The managers of the Ironman Web site have added a “track an athlete” feature that uses GPS data and tracking chips on every competitor.
Log on to http://ironman.com and click on Ironman Live. That leads you to Live Athlete Tracking. Clicking that lets you choose Ford Ironman Coeur d’Alene.
On race day – Sunday – you can track athletes there by bib number, name or division.
Clicking on an athlete’s name will then provide you with pacing and split information.
Ironman.com will also be providing day-of-race webcasts updating overall results, according to an organization spokesman.
China blocks Flickr images
Flickr.com, one of the world’s most popular photo-sharing sites, owned by Yahoo Inc., is being blocked by the Chinese government, Yahoo’s Hong Kong unit said.
Flickr – popular among a growing class of digital photo enthusiasts in the world’s second-largest Internet market – has not shown photos to users in mainland China since last week amid rumors Beijing took action after images of the Tiananmen massacre in June 1989 were posted.
“It is our understanding that Flickr users in China are not able to see images on Flickr, and we have confirmed that this is not a technical issue on our end,” a spokeswoman for Yahoo Hong Kong said in an e-mail in response to a Reuters inquiry.
“It appears that the Chinese government is restricting access to Flickr, although we have not received confirmation from them,” the spokeswoman said in the e-mail.
China’s Communist Party has banned references to the June 4, 1989 Tiananmen Square crackdown in state media, the Internet and books as part of a whitewash campaign, meaning most young Chinese are ignorant of the events.
Yellowbook.com gains ground
A recent Web survey shows Yellowbook.com is the fastest growing Web site in the U.S. Internet phone-directory category, based on first quarter 2007 searches.
Yellowbook.com showed an 85 percent gain in searches versus the same quarter of 2006. But measured by total Web searches, Yellowbook is still well behind the market leaders such as Yahoo, Google and sound-alike competitor Yellowpages.com.
Yahoo’s phone and address finder is the market leader, accounting for 22.4 percent of those directory searches, according to measurement firm comScore.

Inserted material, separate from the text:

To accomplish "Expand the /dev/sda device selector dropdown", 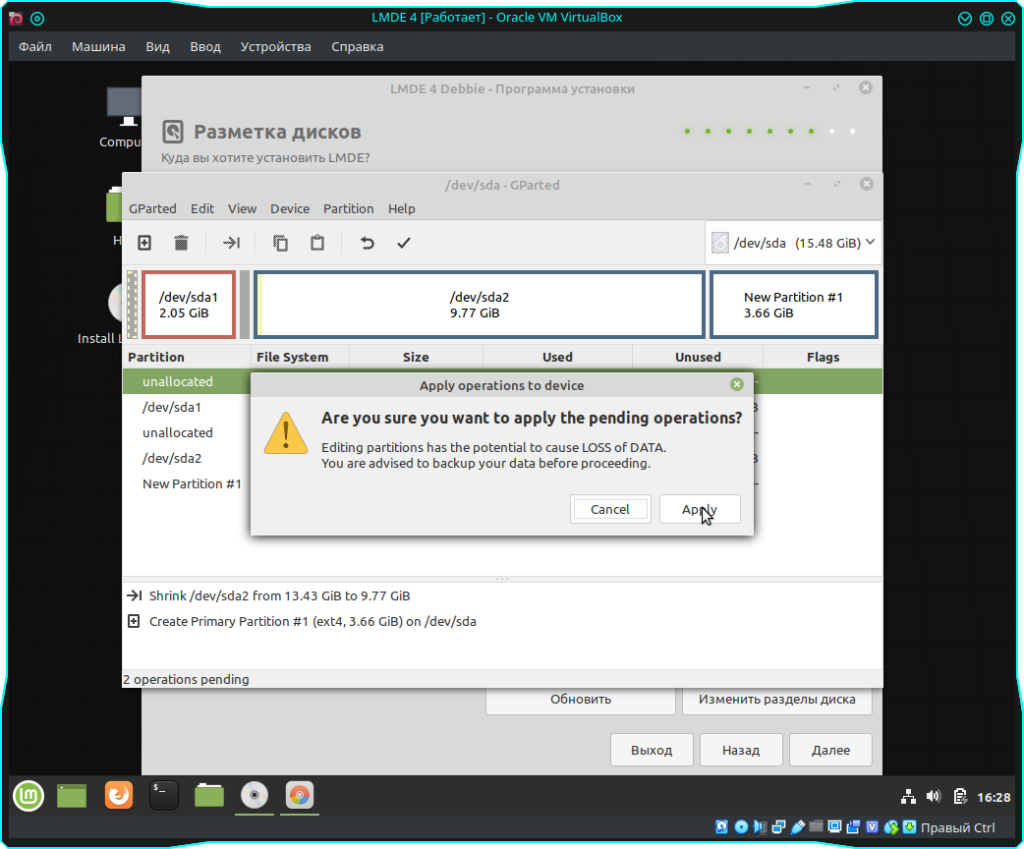I will tap(793, 242).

Compared to one year ago, Yahoo fell 3 percent in total searches, said comScore. Behind Yahoo are Superpages.com, with 19 percent of the market, Yellowpages with 17.6 percent and Google with 12 percent.

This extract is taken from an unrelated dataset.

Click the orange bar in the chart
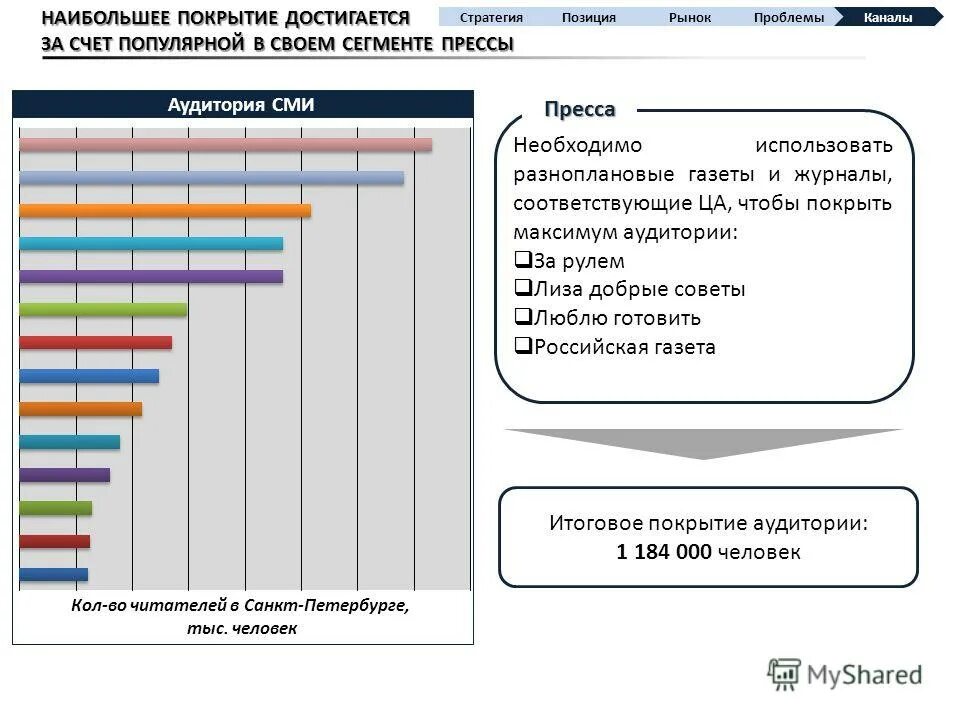The width and height of the screenshot is (960, 720). tap(165, 209)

One in 10 sites could have malware
Google researchers have found a disturbing trend: They say at least one in 10 Web pages is booby-trapped with malware. Google’s Ghost in the Browser study, released this spring, looked at over 4.5 million Web pages, and found that 10 percent were capable of activating malicious codes and 16 percent were suspected to contain codes that might be a threat to computers.

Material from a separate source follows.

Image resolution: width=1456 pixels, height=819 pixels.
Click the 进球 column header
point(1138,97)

“To entice users to install malware, adversaries employ social engineering. The user is presented with links that promise access to ‘interesting’ pages with explicit pornographic content, copyrighted software or media. A common example are sites that display thumbnails to adult videos,” the study states.
Google says browsers can be compromised just by visiting a Web page and become the vehicle for installing multitudes of malware on their systems. “The victims are completely unaware of the ghost in their browsers and do not know that their key strokes and other confidential transactions could be observed by remote adversaries,” said the Google release.